After I examined the evidence and it turned out that the only thing dry enough to catch was the one inch of duff on top of a foot of forest mulch and only in the areas where the sun had been able to penetrate the forest floor and dry that one inch.

#2.
Two years ago, mid summer, I lit my torch to burn out a shape in a quarter inch piece of steel. I turned off the torch and walked down to the house while the metal cooled.

Ten minutes later Barbara ran to the house yelling that there was a fire in my barn. I grabbed the only fire extinguisher I could get my hands on and sprinted up the hill. Sure enough at the back of the barn where I had just cut that steel, a blaze the size of a small car was merrily crackling away at one of my benches and melting five gallon plastic buckets in the process. I cracked the seal of the full fire extinguisher assured that it would make short work of the blaze. Disappointedly, the extinguisher the size of a coffee thermos lasted all of three seconds before it petered out. It did however slow the fire that was reaching the metal rafters high above our heads.

Barbara was hooking up a garden hose as I looked at my feet and sitting less than six inches from the blaze was a full five gallon plastic can of gas. As Barbara drug in the hose I picked up the can and walked it to safety feeling the hot plastic.

We had that fire out in ten minutes and I vowed to never again mix old rags and gasoline in my welding area.

#3.
Five years ago in late August around four in the afternoon I sat in my office happily typing away when my daughter drove up and began screaming that one heart stopping word, fire. I jumped up and raced down the stairs to the lower platform and looked just beyond our outdoor shower and the highly flammable cedar wall of our house was ablaze. Quick thinking and luck saved the day as a garden hose was already hooked up to a spigot at arms reach. I turned on the water and blasted the wall as I tore at the burning boards to allow water to get behind the wall. I was drowning the blaze, but for some reason the fire would not go out until I saw reason why. The water heater gas line had sprung a leak and caught fire and it was blowing a two foot long flame directly at the wall. I gave Karen the hose and ran for the propane tank to turn it off.

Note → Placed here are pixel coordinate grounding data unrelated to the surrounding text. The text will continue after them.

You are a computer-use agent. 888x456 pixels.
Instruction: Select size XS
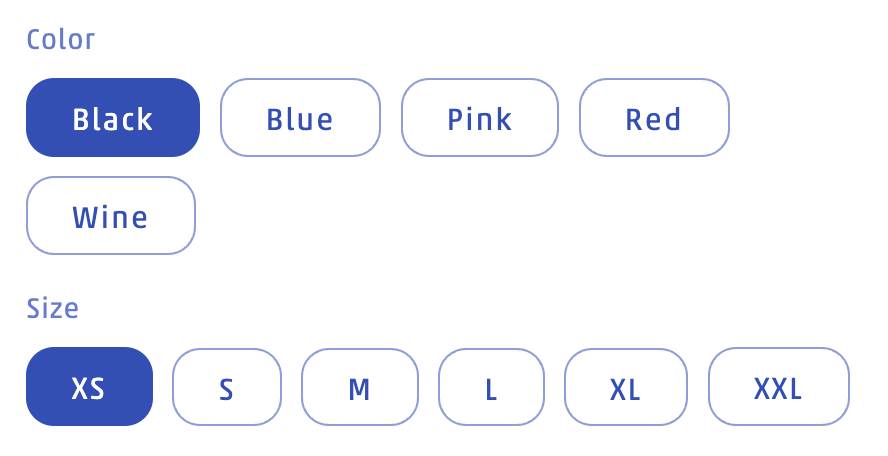tap(89, 387)
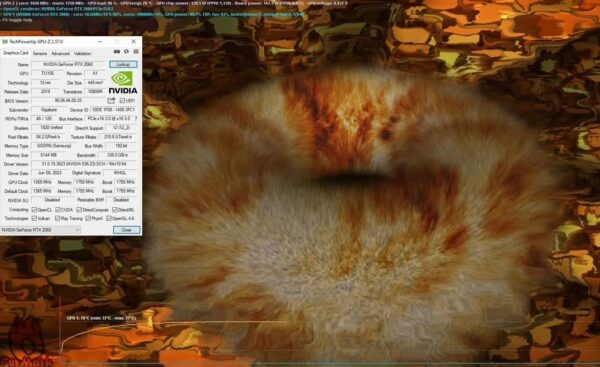Click the Close button in GPU-Z
This screenshot has width=600, height=367.
[126, 230]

Once everything had calmed and we were left with a few scorched boards I looked carefully at the gas line. Whoever had installed the water heater twenty years before had neglected to snug down one of the gas fittings and it sat there finger tight for twenty years before it finally gave way. Had Karen pulled up thirty seconds later our house, all of our neighbors homes and who knows how many miles of forest would have been lost to yet another summer forest fire.

#4.
We had spent all summer of 1990, our first year in our Lazy Dog home, pulling out dead trees, fallen branches and cutting low limbs to make the otherwise neglected property a bit more fire safe. We drug each branch and stick, tree stumps and rotting trunks and piled them in the one open spot the size of a basketball court in an otherwise fully canopied climax forest where our future garden would be.

The slash pile was ten feet tall twenty feet wide and fifty feet long by the time the first rains began.

I had tarped the pile while the rains fell for days and as the weather calmed I pulled that tarp and lit one corner of that monstrous pile thinking it would take hours for the pile to catch then another few hours for it to burn to a pile of embers. I had hoses and shovels ready in case of any mishaps.

That pile was bone dry and that one little match lit the pile and it burned to cinders in twenty frightening minutes. Hundred foot tall tongues of flame leaped higher than the tree tops. Had there been even a slight breeze one of those tongues would have swung over and ignited the standing forest, but that day, at least for that twenty minutes, there wasn’t a hint of a breeze. The pile of embers glowed for the next three days.

Fire has been my friend. Even in situations where I wasn’t being as cautious as I should have been fire has always given me plenty of warning and I honor the gifts fire has given me.

One thought on “Fire 1951 to 2015

  1. Brian Hall

    These sound familiar. My experiences with fire have sometimes walked the fine line between “excitement” and fear. Its power is a good reminder that there are forces far greater than me.